Of course, he instantly apologized for the remark; but I can't help but ponder the implications of what this means in a democracy rooted in equality. There is a mindset of inequality in this line of thinking. As I see it, it is just another manifestion of the belief that there is a "real" America, and a "lesser" America. I don't like it one bit. When I hear stuff like this emanating from the mouth of a Conservative Republican state governor, I would consider any argument that the Conservative movement and Republican Party doesn't have a basic and pervasive problem with an intolterant religious fundamentalism pushing through the thin veneer of the secular democracy upon which our government was formed and emerging as a governing philosophy itself to be a flimsy and half-baked argument indeed.

4 comments:

eric said...

I think if you read the full quote it was pretty apparent he was talking about "brothers and sisters in Christ" which is a pretty standard Southern Baptist term. And he was speaking to a church audience, and is a church deacon, so I don't find any of this particularly troubling, but I do find it particularly stupid for a politician to say it.
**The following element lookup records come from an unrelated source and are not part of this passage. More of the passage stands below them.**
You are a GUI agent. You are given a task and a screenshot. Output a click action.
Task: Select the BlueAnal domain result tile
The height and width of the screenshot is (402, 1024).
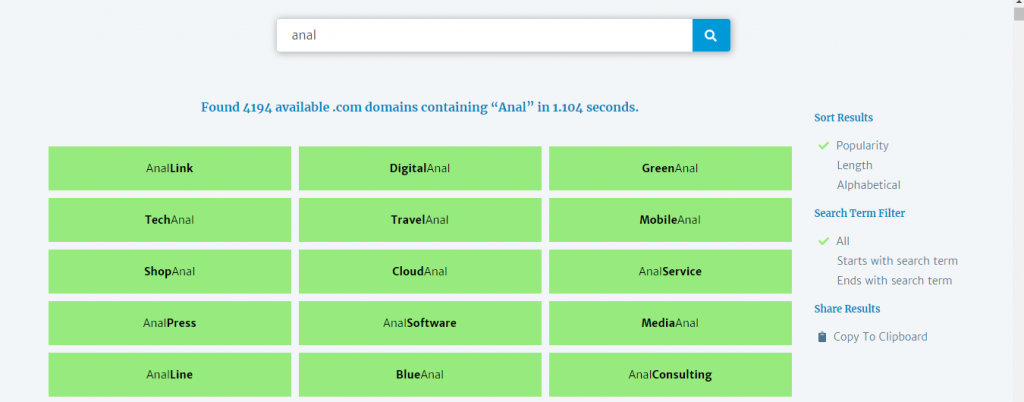click(x=420, y=375)
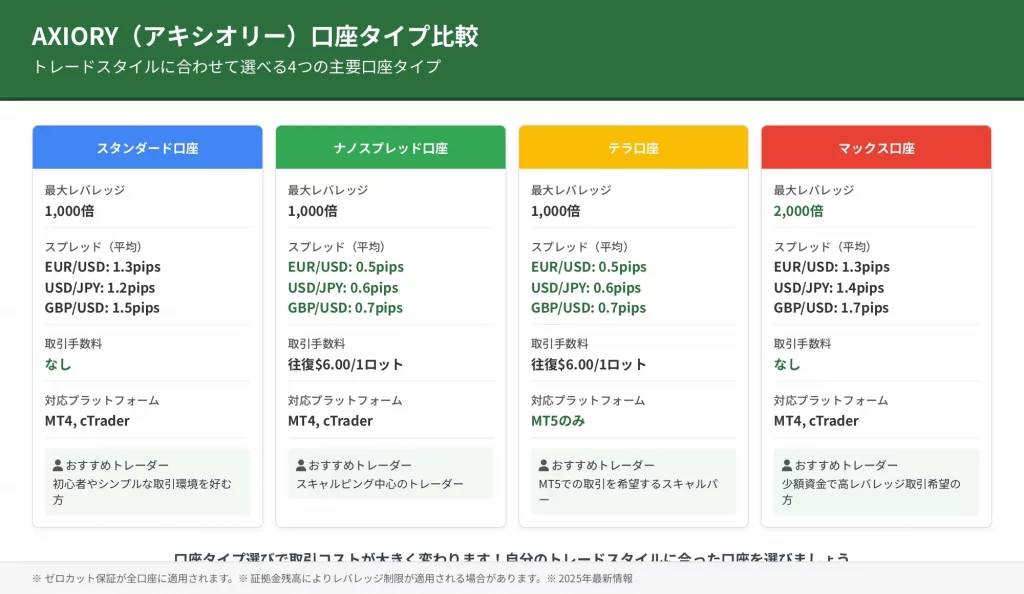
Task: Select the green ナノスプレッド口座 header
Action: click(390, 148)
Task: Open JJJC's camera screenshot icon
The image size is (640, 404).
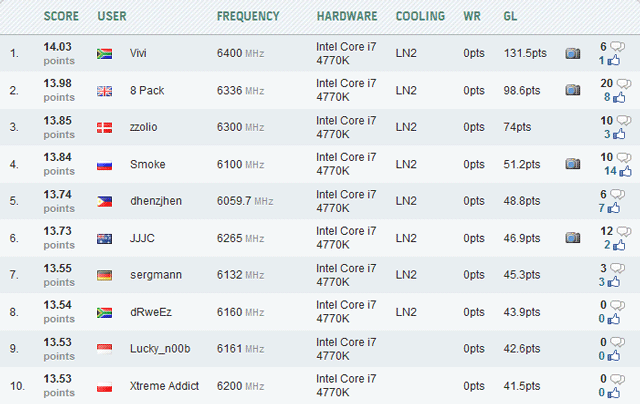Action: (x=573, y=238)
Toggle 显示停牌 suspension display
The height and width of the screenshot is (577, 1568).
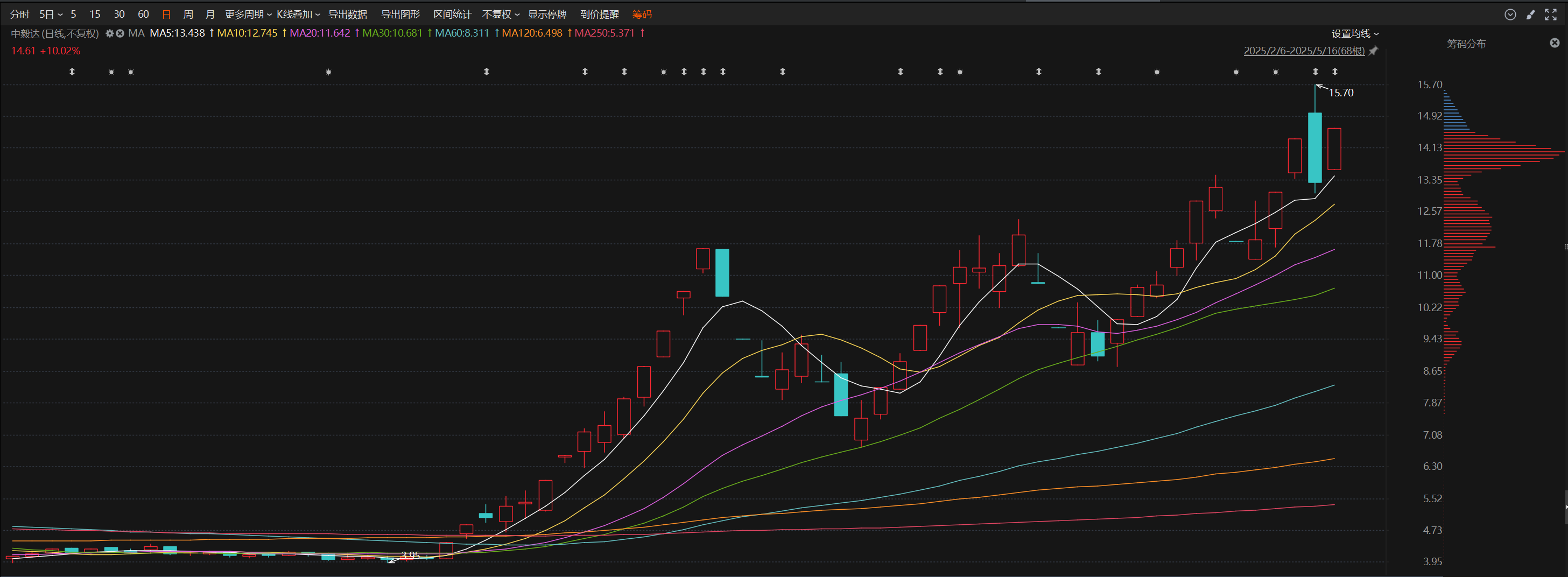tap(546, 14)
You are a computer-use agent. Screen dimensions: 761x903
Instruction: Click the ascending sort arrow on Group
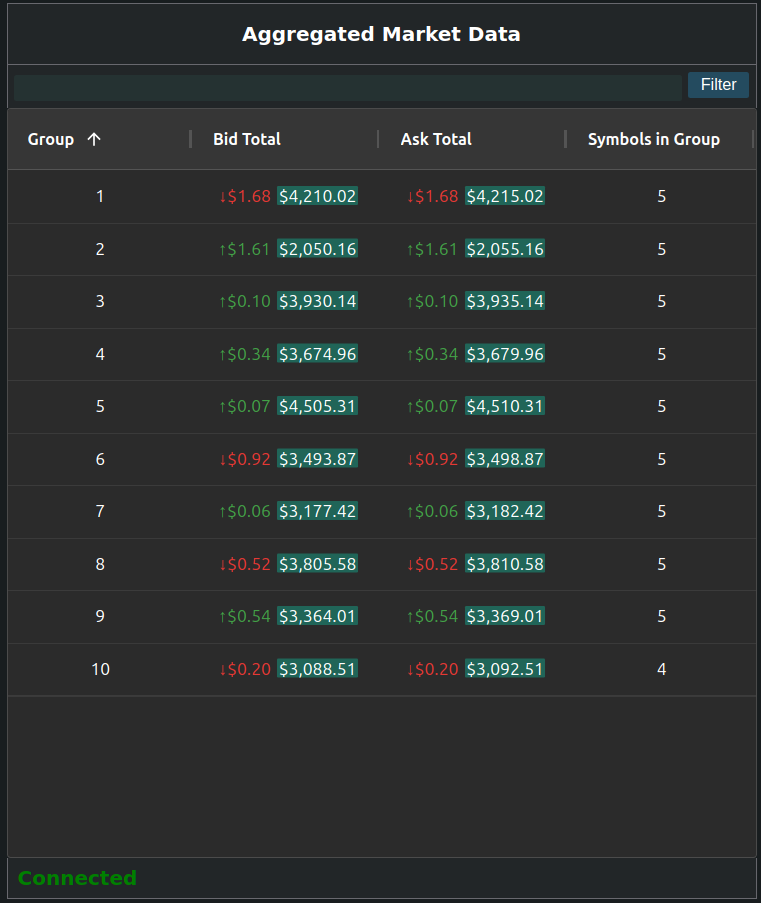coord(94,139)
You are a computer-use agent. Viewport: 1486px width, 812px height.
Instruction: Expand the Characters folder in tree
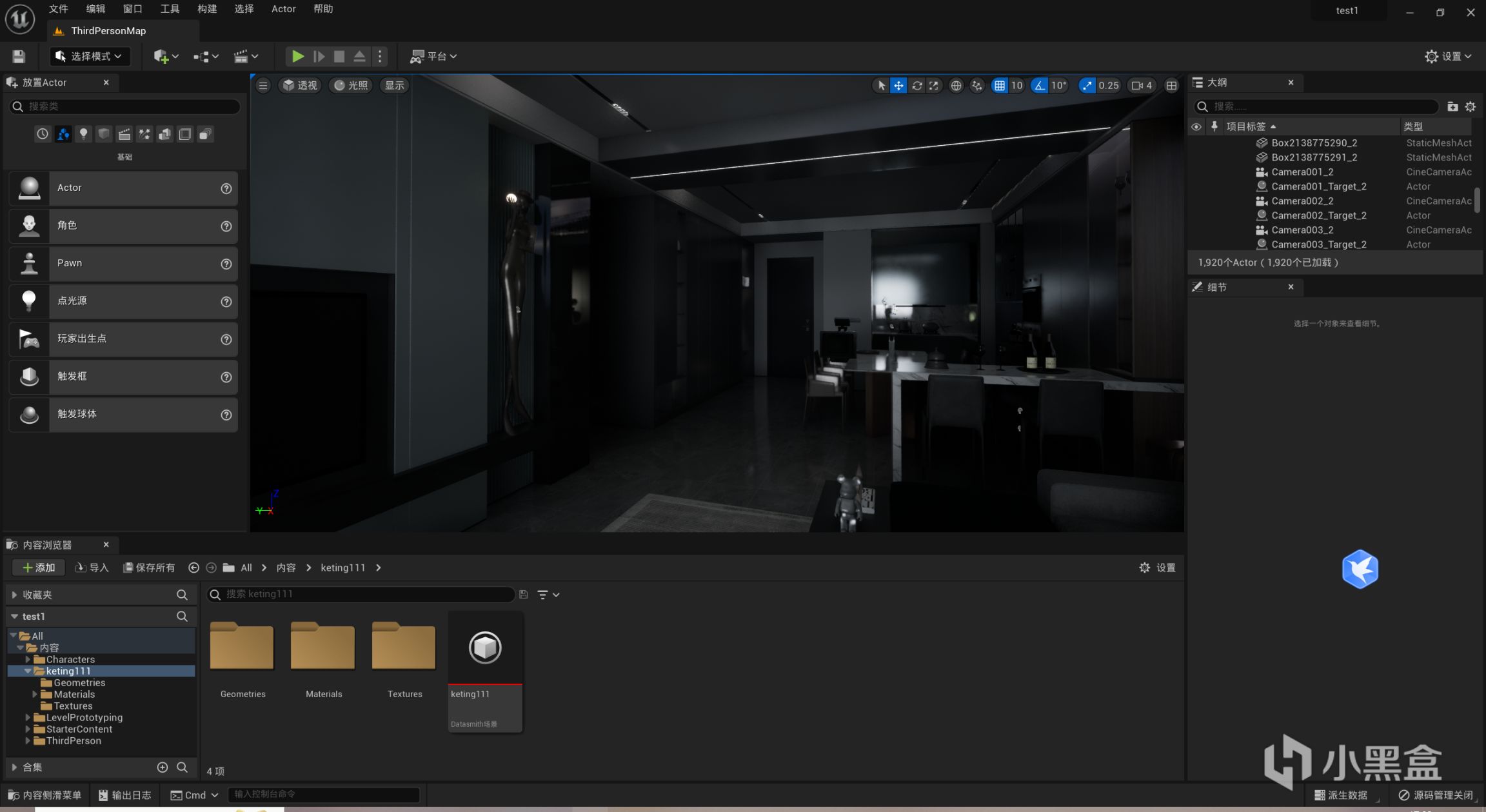click(x=28, y=659)
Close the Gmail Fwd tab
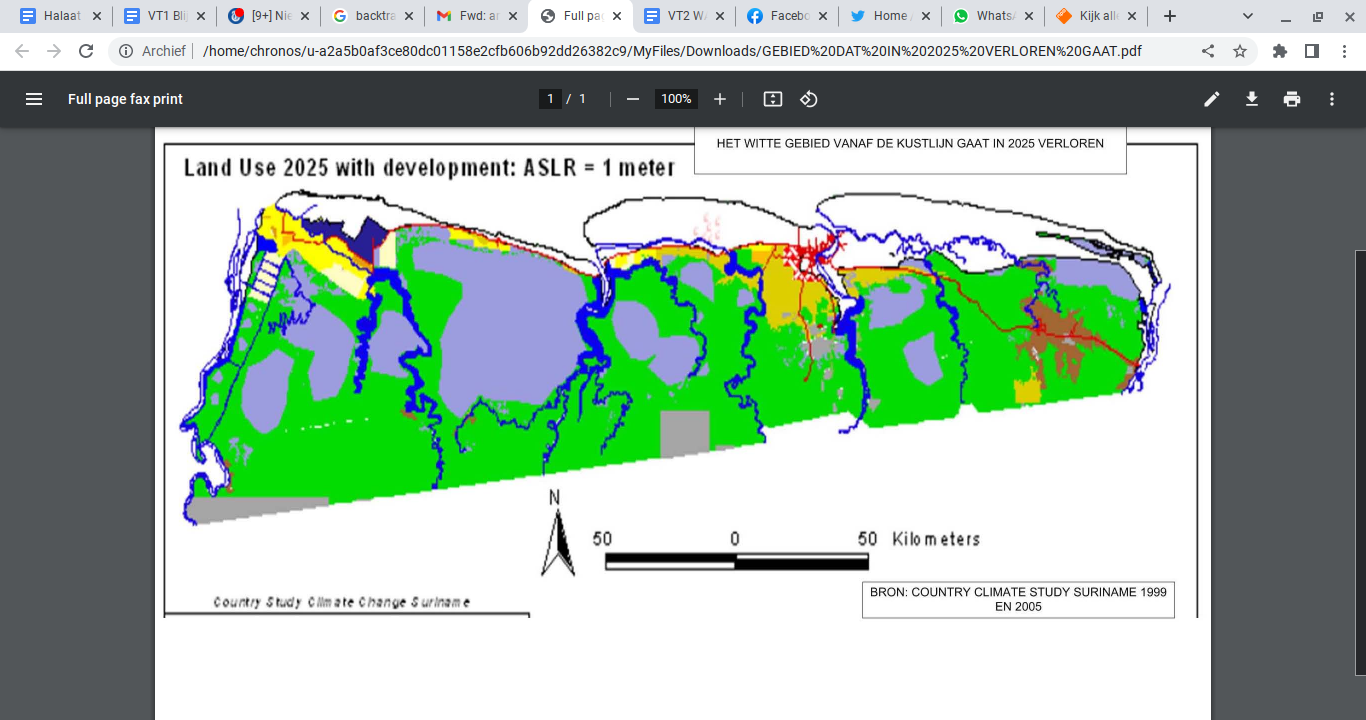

For the record, here are the words the led up to the quote you referenced above, that I think put it in better context:
"There may be some people here today who do not have living within them the Holy Spirit," Bentley said. "But if you have been adopted in God's family like I have, and like you have if you're a Christian and if you're saved, and the Holy Spirit lives within you just like the Holy
Spirit lives within me, then you know what that makes? It makes you and me brothers. And it makes you and me brother and sister."

AppleDawg said...

It is a bit comical hearing people (btw, I am a Catholic) claim that we should just accept what he said because he was speaking to his people in Church

On the flip side, Christie in New Jersey just put a Muslim on the list for High New Jersey Court and had Republicans issuing threats to him - http://thinkprogress.org/2011/01/20/christie-muslim-judge/

So, GOP wants everyone to just deal with their religion and ANY statements about it yet if anyone does ANYTHING AT ALL for another religion? FIRE HIM! REPEAL HIM! KILL HIM MAYBE!

Huck said...

Eric - Yes, that context helps to clarify a bit; but it's still an exclusionary bit of narrative. And one presumes that this narrative has some kind of impact on how a public servant approaches his job, especially if we are to understand the primacy of faith over politics that also comes out of that very same standard Southern Baptist tradition. What bothers me is that this man wasn't speaking as a Deacon or a Church member, but as the Governor, albeit at a Church. I find it troubling because it not only sublimates public service to religion (and to a specific Christian faith tradition), but also because it indicates a particular privileging of one faith tradition over all others in a context where the man was speaking in his capacity as a public servant. When the dude speaks as governor, he shouldn't be referencing religion as a means to differentiate privilege (and in a patronizing way, I think) among people who are also citizens.

eric said...

I guess I don't see where he was differentiating privelege, which is different than expressing feeling of mutual kinship, and I have no ethical problem with a politician expressing a feeling of kinship to a group he belongs to, though it probably isn't a smart move politically. He expressed in his speech that he was governer of all the people in the state. I think a person that reads his entire speech and still takes offense has to sort of go out of their way to ignore the context. But a modern politician has to be extra vigilant about making statements that are easily taken out of context, and here he failed miserably.